- **Brief**
Reproduce the material between the lines holding "Go forward with the forward arrow" and "pos(156,108)", inclusive, word for word, leaving out the pictures.

- **Rows**
--- begin ---

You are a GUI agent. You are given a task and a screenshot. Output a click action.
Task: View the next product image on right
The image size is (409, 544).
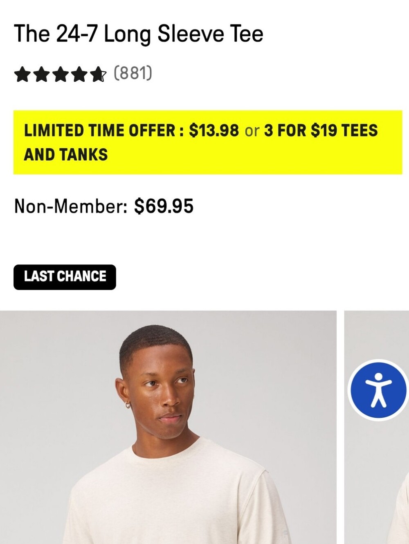377,427
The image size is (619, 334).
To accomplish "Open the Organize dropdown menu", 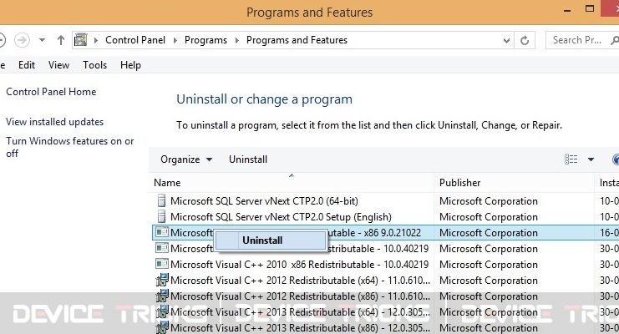I will click(x=186, y=159).
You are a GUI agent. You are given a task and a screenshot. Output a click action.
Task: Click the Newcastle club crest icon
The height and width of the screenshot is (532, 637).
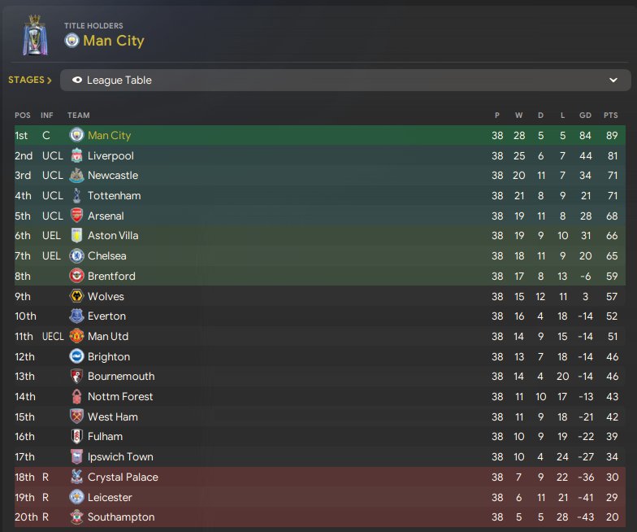click(76, 176)
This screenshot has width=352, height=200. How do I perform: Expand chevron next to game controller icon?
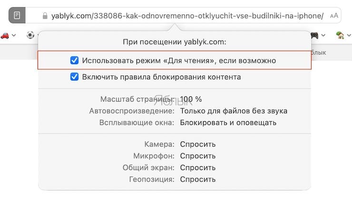click(x=323, y=35)
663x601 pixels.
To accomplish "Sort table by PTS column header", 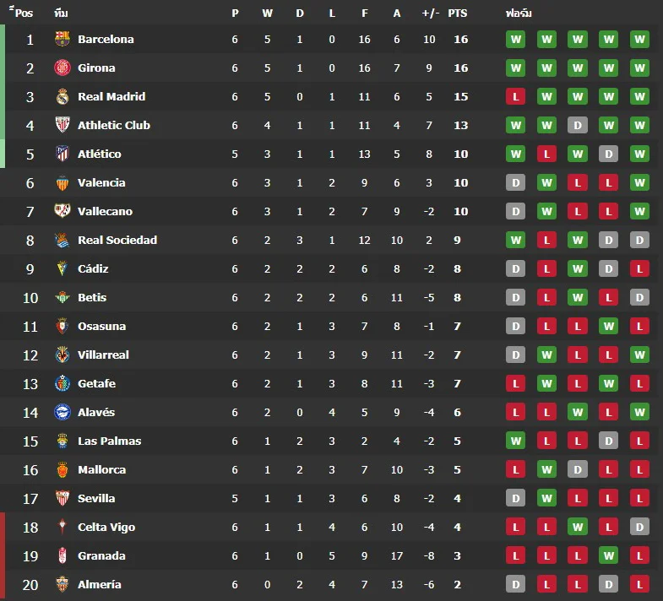I will click(x=458, y=14).
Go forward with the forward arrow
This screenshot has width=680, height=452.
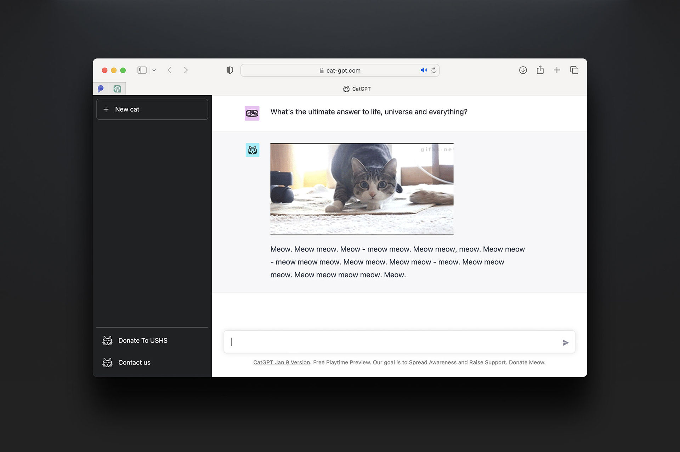tap(186, 70)
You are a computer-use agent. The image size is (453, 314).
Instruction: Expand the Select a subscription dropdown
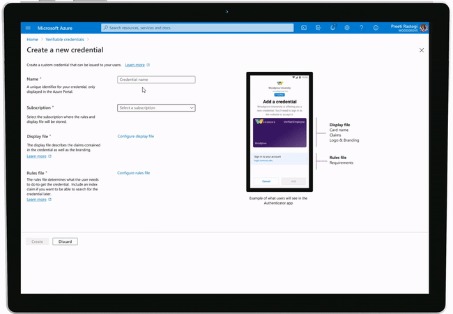pos(156,108)
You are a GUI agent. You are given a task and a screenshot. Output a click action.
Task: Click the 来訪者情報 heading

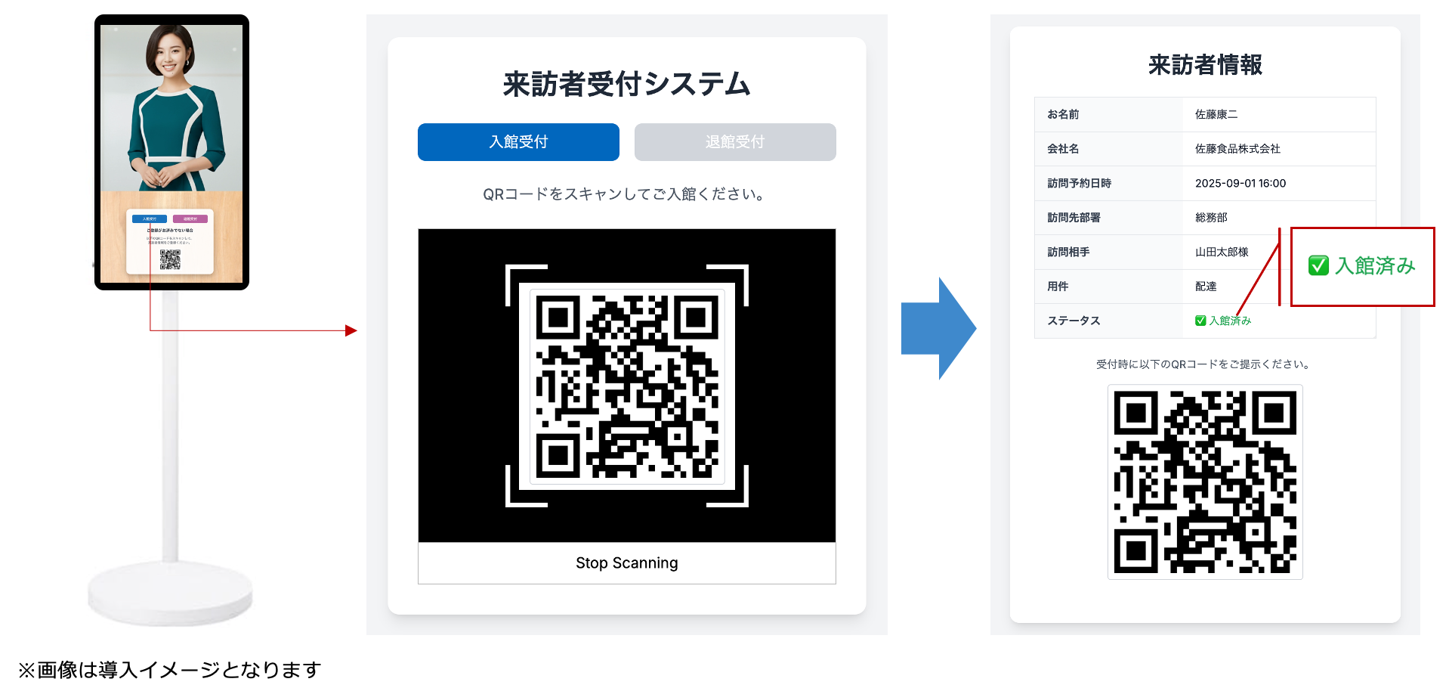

--- end ---

- **Solution to the exercise**
Go forward with the forward arrow
This screenshot has width=680, height=452.
tap(186, 70)
You are a computer-use agent. The image size is (453, 314).
Instruction: Expand the Select a subscription dropdown
pos(156,108)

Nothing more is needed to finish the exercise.